▸ **DESCRIPTION OF THE TASK**
Every line that contains the word "menuitem" is to be copied from the listing.

▸ **DATA FOR PROCESSING**
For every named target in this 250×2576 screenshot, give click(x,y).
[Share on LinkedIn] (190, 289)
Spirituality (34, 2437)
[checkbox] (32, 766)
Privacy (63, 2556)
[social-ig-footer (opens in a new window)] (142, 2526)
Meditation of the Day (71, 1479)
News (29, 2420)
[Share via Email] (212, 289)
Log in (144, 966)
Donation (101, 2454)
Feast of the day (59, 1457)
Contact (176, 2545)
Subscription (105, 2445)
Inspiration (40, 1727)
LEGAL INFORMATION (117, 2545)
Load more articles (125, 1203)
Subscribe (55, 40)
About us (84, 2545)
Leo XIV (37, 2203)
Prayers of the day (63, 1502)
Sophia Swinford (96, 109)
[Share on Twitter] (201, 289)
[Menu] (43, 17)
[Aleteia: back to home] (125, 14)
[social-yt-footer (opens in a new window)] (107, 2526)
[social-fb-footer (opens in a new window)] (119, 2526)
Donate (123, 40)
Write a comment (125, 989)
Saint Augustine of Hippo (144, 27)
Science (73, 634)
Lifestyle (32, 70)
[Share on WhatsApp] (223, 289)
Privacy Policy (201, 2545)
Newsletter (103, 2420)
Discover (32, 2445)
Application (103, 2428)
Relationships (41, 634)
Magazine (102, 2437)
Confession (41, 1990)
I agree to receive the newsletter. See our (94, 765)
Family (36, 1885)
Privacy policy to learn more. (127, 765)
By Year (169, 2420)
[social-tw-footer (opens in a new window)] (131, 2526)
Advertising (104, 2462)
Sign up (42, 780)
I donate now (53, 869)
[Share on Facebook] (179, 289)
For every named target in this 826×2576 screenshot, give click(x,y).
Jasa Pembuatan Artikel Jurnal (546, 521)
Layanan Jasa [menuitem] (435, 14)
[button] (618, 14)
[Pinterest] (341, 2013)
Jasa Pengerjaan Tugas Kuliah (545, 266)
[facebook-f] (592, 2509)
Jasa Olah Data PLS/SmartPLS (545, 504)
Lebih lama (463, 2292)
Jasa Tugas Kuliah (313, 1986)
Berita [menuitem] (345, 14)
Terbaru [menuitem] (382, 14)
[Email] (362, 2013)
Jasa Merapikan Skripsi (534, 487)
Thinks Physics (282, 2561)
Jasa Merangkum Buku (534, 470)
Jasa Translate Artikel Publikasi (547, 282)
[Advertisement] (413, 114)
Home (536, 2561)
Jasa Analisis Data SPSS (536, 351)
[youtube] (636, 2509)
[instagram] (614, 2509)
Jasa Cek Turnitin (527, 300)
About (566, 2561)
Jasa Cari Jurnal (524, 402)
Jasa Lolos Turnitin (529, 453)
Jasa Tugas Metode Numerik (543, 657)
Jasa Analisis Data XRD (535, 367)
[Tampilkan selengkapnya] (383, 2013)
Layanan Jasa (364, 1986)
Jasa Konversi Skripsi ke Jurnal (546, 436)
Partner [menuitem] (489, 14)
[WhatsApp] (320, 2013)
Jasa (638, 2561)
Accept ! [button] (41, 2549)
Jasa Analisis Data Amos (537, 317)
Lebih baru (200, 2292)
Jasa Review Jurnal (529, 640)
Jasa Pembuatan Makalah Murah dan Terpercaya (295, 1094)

▸ **ANSWER BOX**
Layanan Jasa [menuitem] (435, 14)
Berita [menuitem] (345, 14)
Terbaru [menuitem] (382, 14)
Partner [menuitem] (489, 14)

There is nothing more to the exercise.